• **Exercise prompt**: Copy verbatim the material from its first line to the line that holds "Task: Share the post with 139 views", including that line.

• **Material for the task**:
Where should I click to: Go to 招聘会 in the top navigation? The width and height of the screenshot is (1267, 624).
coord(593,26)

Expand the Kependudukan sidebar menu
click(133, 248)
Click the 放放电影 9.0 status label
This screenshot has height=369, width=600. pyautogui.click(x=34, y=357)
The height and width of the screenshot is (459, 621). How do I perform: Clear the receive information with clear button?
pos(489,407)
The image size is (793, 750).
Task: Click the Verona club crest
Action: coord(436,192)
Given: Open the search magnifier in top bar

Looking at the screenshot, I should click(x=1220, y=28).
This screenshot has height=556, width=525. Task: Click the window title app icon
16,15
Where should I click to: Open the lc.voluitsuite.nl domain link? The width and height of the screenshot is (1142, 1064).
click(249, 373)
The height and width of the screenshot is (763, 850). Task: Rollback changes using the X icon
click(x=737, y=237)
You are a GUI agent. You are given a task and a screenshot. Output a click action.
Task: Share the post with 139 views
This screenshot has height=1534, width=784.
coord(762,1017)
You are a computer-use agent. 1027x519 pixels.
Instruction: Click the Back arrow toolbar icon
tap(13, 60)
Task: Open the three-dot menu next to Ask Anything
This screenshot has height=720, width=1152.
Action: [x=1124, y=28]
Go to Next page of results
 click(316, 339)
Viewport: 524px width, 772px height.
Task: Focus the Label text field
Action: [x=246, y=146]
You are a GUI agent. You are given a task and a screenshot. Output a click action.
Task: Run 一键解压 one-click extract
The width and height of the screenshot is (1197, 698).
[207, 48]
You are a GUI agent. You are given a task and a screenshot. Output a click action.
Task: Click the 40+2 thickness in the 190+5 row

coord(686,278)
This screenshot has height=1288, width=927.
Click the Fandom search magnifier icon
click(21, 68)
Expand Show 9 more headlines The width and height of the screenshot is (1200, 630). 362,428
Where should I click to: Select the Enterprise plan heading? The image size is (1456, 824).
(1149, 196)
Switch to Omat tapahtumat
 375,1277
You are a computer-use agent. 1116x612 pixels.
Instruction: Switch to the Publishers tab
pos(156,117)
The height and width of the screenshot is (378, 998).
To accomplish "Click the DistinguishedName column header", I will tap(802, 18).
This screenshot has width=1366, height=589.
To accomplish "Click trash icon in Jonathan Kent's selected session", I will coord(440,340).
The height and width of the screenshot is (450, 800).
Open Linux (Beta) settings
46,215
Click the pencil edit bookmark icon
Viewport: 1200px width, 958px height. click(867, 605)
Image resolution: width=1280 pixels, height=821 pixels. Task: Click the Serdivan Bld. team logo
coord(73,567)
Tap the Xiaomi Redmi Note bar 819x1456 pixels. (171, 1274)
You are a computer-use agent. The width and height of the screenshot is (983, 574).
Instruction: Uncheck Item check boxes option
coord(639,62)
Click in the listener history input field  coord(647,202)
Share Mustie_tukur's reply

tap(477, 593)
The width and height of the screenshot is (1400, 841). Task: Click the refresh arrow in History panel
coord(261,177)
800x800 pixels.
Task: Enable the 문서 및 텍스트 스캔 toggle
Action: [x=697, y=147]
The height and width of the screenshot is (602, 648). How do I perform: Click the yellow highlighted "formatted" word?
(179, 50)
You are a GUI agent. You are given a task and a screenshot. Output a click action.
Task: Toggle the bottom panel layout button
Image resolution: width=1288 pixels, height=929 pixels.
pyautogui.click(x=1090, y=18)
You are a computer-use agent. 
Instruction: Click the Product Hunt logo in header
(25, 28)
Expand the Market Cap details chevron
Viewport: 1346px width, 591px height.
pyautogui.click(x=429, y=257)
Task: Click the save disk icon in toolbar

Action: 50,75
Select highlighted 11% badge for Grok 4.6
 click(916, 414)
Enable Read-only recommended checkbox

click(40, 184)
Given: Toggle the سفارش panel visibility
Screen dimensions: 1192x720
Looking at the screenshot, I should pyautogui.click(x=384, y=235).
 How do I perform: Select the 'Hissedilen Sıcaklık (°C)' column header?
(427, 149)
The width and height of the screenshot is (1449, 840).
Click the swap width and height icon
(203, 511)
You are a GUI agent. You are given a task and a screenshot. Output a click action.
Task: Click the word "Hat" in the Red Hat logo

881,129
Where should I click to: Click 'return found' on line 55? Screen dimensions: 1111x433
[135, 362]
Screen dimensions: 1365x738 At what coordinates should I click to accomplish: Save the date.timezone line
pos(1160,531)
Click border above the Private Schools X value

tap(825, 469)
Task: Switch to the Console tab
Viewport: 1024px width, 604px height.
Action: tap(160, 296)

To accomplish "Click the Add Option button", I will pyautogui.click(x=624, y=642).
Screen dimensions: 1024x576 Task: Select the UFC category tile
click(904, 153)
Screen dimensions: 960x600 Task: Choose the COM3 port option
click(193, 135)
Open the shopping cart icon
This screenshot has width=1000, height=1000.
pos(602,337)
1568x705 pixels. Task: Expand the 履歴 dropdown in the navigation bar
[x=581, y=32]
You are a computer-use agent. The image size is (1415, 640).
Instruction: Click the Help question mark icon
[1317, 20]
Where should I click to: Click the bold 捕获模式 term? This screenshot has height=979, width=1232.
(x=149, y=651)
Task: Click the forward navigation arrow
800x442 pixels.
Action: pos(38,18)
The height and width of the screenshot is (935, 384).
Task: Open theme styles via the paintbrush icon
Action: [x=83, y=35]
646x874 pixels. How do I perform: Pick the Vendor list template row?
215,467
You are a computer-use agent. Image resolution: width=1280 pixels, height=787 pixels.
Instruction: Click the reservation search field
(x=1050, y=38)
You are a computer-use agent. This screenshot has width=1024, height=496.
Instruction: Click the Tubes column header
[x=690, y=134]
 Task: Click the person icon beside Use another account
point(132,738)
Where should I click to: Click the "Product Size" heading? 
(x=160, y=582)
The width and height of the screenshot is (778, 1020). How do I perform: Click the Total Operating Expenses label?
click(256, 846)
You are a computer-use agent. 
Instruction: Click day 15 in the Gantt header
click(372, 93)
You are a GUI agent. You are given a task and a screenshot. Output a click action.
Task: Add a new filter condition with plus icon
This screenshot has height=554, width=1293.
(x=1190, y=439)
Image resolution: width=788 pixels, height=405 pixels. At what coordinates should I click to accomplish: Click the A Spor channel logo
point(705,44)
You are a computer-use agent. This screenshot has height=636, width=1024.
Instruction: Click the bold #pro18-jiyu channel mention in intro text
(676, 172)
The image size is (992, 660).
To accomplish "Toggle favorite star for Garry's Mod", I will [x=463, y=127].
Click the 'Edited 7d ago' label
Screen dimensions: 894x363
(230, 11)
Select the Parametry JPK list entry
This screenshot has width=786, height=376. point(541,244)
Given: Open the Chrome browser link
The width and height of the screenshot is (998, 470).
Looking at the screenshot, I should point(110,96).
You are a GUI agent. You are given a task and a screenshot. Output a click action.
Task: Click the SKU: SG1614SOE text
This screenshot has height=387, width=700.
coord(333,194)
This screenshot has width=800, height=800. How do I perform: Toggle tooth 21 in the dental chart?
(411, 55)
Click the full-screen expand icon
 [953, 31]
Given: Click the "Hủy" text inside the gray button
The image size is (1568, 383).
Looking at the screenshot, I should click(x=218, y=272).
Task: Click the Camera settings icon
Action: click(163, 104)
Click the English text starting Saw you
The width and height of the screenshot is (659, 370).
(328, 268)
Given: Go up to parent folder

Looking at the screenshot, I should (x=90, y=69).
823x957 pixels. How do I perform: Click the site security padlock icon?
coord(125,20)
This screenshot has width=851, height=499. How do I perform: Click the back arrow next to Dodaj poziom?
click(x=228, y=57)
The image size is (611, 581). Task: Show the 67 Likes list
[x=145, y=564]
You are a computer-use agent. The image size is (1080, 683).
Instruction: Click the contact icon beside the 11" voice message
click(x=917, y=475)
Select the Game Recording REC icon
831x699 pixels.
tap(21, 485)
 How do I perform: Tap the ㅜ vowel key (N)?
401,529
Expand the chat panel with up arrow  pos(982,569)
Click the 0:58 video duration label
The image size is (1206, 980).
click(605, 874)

• **Result of this task**:
Where should I click to: Go to 招聘会 in the top navigation? The width and height of the screenshot is (1267, 624).
coord(593,26)

Expand the Kependudukan sidebar menu
click(133, 248)
Click the 放放电影 9.0 status label
This screenshot has height=369, width=600. pyautogui.click(x=34, y=357)
The height and width of the screenshot is (459, 621). How do I perform: Clear the receive information with clear button?
pos(489,407)
The image size is (793, 750).
Task: Click the Verona club crest
Action: coord(436,192)
Given: Open the search magnifier in top bar

Looking at the screenshot, I should click(x=1220, y=28).
This screenshot has height=556, width=525. Task: Click the window title app icon
16,15
Where should I click to: Open the lc.voluitsuite.nl domain link? The width and height of the screenshot is (1142, 1064).
click(249, 373)
The height and width of the screenshot is (763, 850). Task: Rollback changes using the X icon
click(x=737, y=237)
You are a GUI agent. You are given a task and a screenshot. Output a click action.
Task: Share the post with 139 views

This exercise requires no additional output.